Comprehensive investigation of polish-induced surface strain in 〈100〉 and 〈111〉 GaAs and InP

Abstract

This paper presents the results of a systematic and extensive investigation of polish-induced surface strain in 〈100〉 and 〈111〉 GaAs and InP using Raman scattering from the longitudinal optical (LO) phonon modes. By using various lines of an Ar-ion laser it was possible to accomplish nondestructive depth profiling. To account for the observed line-shape changes we have used a model which is based on the convolution of the penetration depth of the light and skin depth of the polish-induced surface strain. From such an analysis we have obtained the polish-induced surface strain, skin depth of the strain, and inhomogeneous broadening. For the 〈100〉 surface, the strain is about 2%–3% in both materials and the skin depth (100–500 Å) is relatively independent of particle size. In contrast, for the 〈111〉 surface, the average surface strain is only about 0.6% for GaAs and 1.2% for InP and the skin depth is of the order the particle size.
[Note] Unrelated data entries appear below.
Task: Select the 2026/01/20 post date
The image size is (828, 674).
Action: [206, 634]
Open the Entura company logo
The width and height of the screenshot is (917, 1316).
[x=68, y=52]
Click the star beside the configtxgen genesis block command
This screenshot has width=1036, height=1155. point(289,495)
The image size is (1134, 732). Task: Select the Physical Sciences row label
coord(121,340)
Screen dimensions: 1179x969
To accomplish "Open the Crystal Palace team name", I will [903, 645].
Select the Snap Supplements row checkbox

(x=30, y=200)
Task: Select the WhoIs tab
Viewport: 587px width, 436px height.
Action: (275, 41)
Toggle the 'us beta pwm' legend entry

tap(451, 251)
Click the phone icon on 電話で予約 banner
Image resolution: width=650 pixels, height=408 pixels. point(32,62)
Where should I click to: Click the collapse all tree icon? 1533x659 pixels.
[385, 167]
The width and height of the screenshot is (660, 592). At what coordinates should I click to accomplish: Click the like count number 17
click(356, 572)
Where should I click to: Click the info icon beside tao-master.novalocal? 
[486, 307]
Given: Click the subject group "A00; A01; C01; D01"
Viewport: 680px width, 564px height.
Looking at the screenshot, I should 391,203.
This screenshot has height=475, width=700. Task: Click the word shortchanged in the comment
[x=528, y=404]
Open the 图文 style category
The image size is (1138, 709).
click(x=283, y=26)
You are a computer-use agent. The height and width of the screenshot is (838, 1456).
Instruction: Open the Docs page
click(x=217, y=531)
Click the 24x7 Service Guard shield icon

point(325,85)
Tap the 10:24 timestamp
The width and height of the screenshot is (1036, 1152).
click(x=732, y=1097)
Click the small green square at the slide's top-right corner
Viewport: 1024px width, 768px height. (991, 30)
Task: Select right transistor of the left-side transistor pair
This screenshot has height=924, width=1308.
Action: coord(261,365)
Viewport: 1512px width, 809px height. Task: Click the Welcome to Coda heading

The dependence of the strain skin depth on polish time also has been studied. A qualitative argument based on polish-induced bond breaking is proposed to explain why surface strain for 〈111〉 is considerably less than for 〈100〉 and why the strain is compressive for both surfaces. Using a one-dimensional diffusion model, we can successfully explain the depth dependence of the polish-induced strain and the polish time dependence of the damage skin depth. This analysis yields a diffusion coefficient for the polish-induced strain for the two surfaces. Our diffusion model is consistent with the conventional model of chemomechanical polishing of compound semiconductors.